Ukraine Needs Banks for MSMEs
When we discuss the development of the banking system, the conversation often comes down to numbers. How many banks operate in Ukraine? Are there enough for the economy? Are new players needed?
In my opinion, this is not the main question today. Approximately 60 banks operate in Ukraine. This is significantly fewer than in many European Union countries. For comparison, Germany has over 1,000 banking institutions, Poland has over 500, and Austria has nearly 400.
But quantity alone guarantees nothing. The main question is different: how many of these banks are ready to systematically work with micro, small, and medium-sized businesses (MSMEs).
MSMEs today are the foundation of the Ukrainian economy.
According to World Bank data, MSMEs account for over 90% of businesses worldwide and provide over 50% of jobs. In Ukraine, the role of micro, small, and medium-sized businesses during the war has become even more critical.

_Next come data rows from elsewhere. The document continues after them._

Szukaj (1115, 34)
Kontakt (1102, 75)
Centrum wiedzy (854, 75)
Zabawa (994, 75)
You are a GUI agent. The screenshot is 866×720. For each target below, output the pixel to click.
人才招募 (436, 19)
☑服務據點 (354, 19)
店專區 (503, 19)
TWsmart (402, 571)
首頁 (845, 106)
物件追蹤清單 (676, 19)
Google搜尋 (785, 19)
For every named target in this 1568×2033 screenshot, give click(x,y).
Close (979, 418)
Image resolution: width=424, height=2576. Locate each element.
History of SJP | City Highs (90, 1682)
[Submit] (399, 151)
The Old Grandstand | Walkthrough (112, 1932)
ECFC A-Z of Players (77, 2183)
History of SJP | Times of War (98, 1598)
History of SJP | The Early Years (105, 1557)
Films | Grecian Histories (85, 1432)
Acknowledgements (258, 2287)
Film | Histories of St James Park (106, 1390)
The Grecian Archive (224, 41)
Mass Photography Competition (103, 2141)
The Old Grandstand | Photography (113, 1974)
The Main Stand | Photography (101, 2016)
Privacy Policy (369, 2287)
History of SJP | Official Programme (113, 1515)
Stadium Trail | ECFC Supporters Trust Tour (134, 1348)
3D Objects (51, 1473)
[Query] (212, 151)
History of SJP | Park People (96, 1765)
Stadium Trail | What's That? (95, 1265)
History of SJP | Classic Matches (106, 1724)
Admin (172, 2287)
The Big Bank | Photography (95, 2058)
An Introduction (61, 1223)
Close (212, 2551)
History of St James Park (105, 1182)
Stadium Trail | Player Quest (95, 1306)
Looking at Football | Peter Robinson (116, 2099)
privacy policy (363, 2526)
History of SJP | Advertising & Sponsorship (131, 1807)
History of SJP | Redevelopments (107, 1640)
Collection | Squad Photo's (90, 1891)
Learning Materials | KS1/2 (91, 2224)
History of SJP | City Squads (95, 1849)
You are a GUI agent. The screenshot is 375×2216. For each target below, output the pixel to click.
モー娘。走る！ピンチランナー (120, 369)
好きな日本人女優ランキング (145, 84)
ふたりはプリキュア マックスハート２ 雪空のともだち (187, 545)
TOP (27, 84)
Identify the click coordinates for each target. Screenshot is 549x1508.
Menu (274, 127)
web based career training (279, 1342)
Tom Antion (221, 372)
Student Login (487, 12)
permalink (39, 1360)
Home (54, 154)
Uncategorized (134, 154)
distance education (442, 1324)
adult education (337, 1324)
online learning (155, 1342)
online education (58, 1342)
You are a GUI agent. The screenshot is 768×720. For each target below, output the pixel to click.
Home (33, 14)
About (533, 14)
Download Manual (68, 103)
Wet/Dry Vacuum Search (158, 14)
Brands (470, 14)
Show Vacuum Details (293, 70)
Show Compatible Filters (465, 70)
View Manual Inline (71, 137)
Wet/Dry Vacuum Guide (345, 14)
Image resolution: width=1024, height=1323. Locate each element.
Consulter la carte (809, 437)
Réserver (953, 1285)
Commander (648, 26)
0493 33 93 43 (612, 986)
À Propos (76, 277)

Micro, small, and medium-sized businesses in Ukraine represent over six million jobs. The majority of these are precisely micro and small businesses. In fact, every second working Ukrainian is connected to the MSME sector.
During the war, this segment has demonstrated the greatest adaptability. Entrepreneurs opened production facilities in new regions, relocated teams, created jobs, and found new markets.
But at the same time, MSMEs remain the segment for which access to financing is often the most difficult. And here we face a paradox.
In recent years, the National Bank has done tremendous work to strengthen the financial system. Ukrainian banks remain resilient even during full-scale war. There is liquidity in the system. There is capital.
However, in practice, thousands of entrepreneurs continue to experience a shortage of financing. The reason is not a lack of resources.
The reason is that a significant portion of the financial sector has still not learned to effectively manage MSME risks.
Many businesses do not fail due to a lack of customers or orders. They fail due to cash flow gaps.
An entrepreneur ships goods today but receives payment in 60 or 90 days. For a large company, this is an inconvenience. For a small business, this can cause operations to halt.
That is why the next stage of financial system development should not only ensure stability. It should create conditions under which MSME financing becomes as clear and widespread a product as retail lending is today.
Factoring, digital credit solutions, embedded finance, new scoring models, open data, and automated business analysis are already gradually changing the rules of the game.
And it is important that the regulator in recent years has consistently supported this direction, creating conditions for the digitalization of financial services and the development of new financing models.
After the war, Ukraine will need not only infrastructure reconstruction.
It will need new economic growth. And this will be provided not only by large corporations. It will be provided by hundreds of thousands of entrepreneurs. Therefore, the main question for the banking system today is simple. Not how many banks operate in Ukraine. But how many banks are truly ready to finance the development of Ukrainian MSMEs?
It seems that the Ukrainian economy today needs financial institutions of a new generation. If you combine a banking license, deep expertise in financing micro, small, and medium-sized businesses, modern scoring models, and embedded financial products, you can get not just another bank.
You can create a new type of banking institution that will work with entrepreneurs differently than has traditionally occurred in the Ukrainian banking sector.